Requirements.
Transcribe the lines from the one holding "The image size is (1262, 862)." through the one holding "Action: (543, 133)", inclusive, keeping the pictures out of your answer.

Given data.

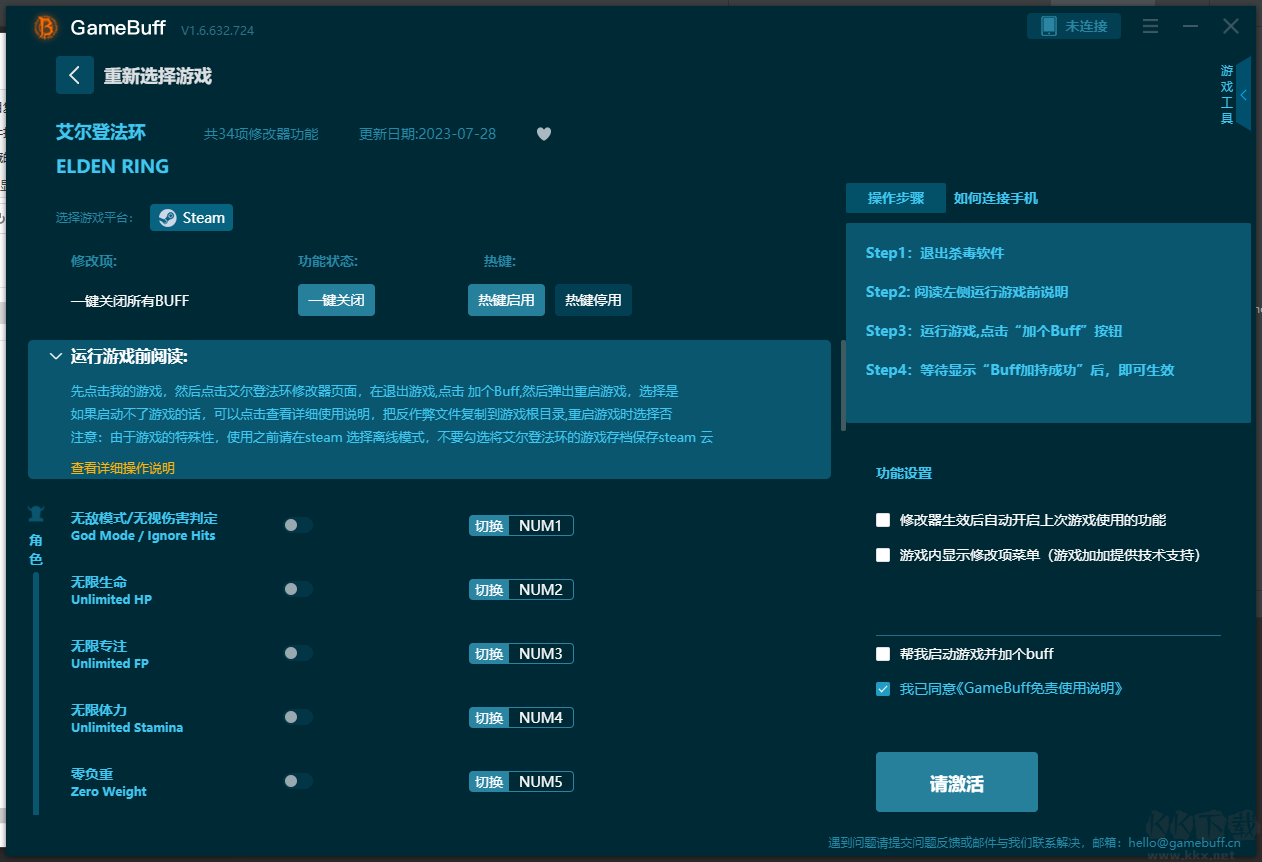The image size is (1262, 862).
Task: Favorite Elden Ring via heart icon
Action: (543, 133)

--

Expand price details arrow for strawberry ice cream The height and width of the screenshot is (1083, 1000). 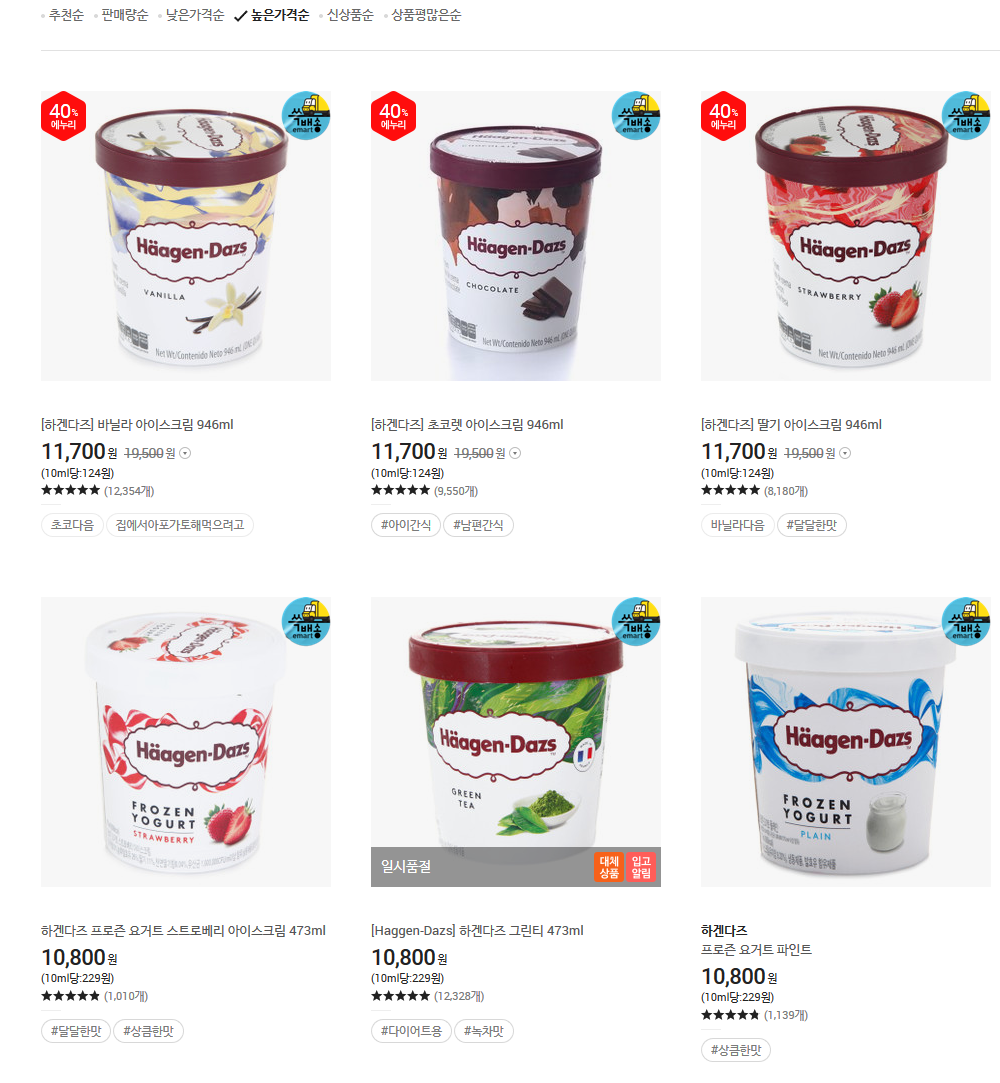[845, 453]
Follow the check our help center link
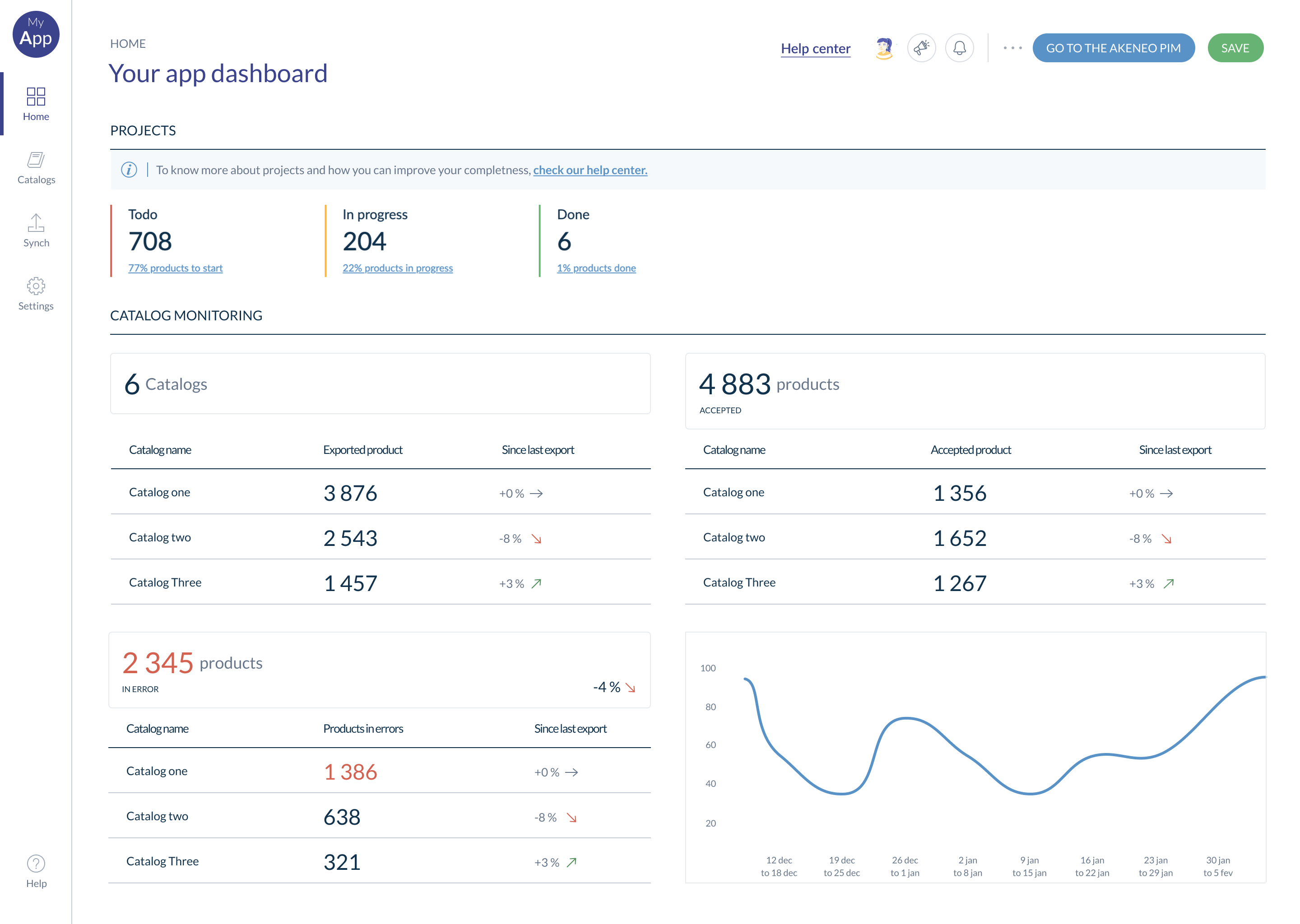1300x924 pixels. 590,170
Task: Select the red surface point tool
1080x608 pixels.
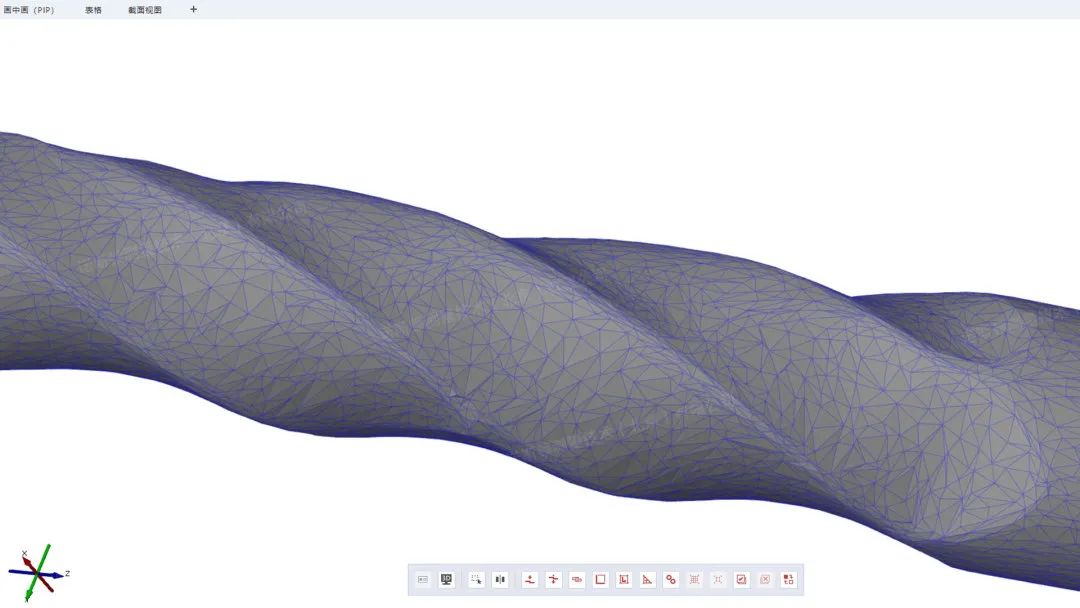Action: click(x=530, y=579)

Exercise result.
The image size is (1262, 862).
Task: Favorite Elden Ring via heart icon
Action: (543, 133)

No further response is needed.